**Exercise**
Quote the rows below word for word, from the line containing "This screenshot has width=896, height=564." down through the line containing "Instruction: Open the CSS developer dropdown", including both.

**Data for the task**
# # # # #
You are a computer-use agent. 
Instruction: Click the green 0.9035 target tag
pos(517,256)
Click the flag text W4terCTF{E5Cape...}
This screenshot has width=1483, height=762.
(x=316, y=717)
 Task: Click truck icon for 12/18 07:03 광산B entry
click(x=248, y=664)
# # # # #
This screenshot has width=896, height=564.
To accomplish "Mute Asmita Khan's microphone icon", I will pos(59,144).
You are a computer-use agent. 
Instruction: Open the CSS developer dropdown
# # # # #
**The response**
This screenshot has width=896, height=564.
To accomplish "Mute Asmita Khan's microphone icon", I will pos(59,144).
You are a computer-use agent. 
Instruction: Open the CSS developer dropdown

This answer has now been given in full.